The Slave Coast, Ghana, February 2023

Slavehouse St George’s Castle

According to an African proverb “Unless the lion gets to tell his story the hunter will always be the hero”. And so it is for much of Africa with its history told by the conquerors. So feet on the ground in Ghana I am back in West Africa exploring more of the region firsthand. The lion will have his day.
Some of the glory days of this region date back to the 4th century with a succession of great African empires – from the great Ghana Empire to the Mali and Songhai  Empires. There were forges for iron and bronze work, palaces and sophisticated art. The region has among the richest gold fields in the world so when Europeans arrived along the coast they were stunned by the abundance of gold the locals wore. They set up trading settlements bartering for gold, ivory and salt. However the Europeans were soon introduced to a new commodity – the human slave trade – which they scaled up to horrific proportions to provide a workforce for plantations as the ‘New World’ was colonised.

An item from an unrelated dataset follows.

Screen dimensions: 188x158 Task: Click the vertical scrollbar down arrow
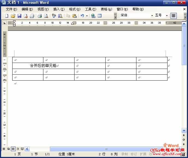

Some 20 million West Africans are estimated to have been exported from its shores to feed the engine room of the colonies in America, Brazil and the Caribbean. The majority were processed in slave houses along the coast of Ghana.
The tragedy is that humans will always look to control each other and slavery has existed back through antiquity. The Arabs  bought and kidnapped a steady stream of slaves to supply domestic servants, concubines and courtiers. Enslavement was already commonplace in West Africa as a consequence for captive enemies from tribal wars, criminality or even payment of a family debt. Human slavery has not ended as the attitudes remain entrenched in certain regions and cultures.  Although the British were among the most prolific slavemasters and perpetrators of this inhumanity, repulsed by their own immorality they also took some of the largest strides to have the practice abolished in the 1800s.
Ghana’s biggest export item today is ‘brown gold’- cocoa beans and its coastline is now a picturesque holiday spot with towering coconut palms. But its dark history will neither be forgotten by the Hunter nor the lion.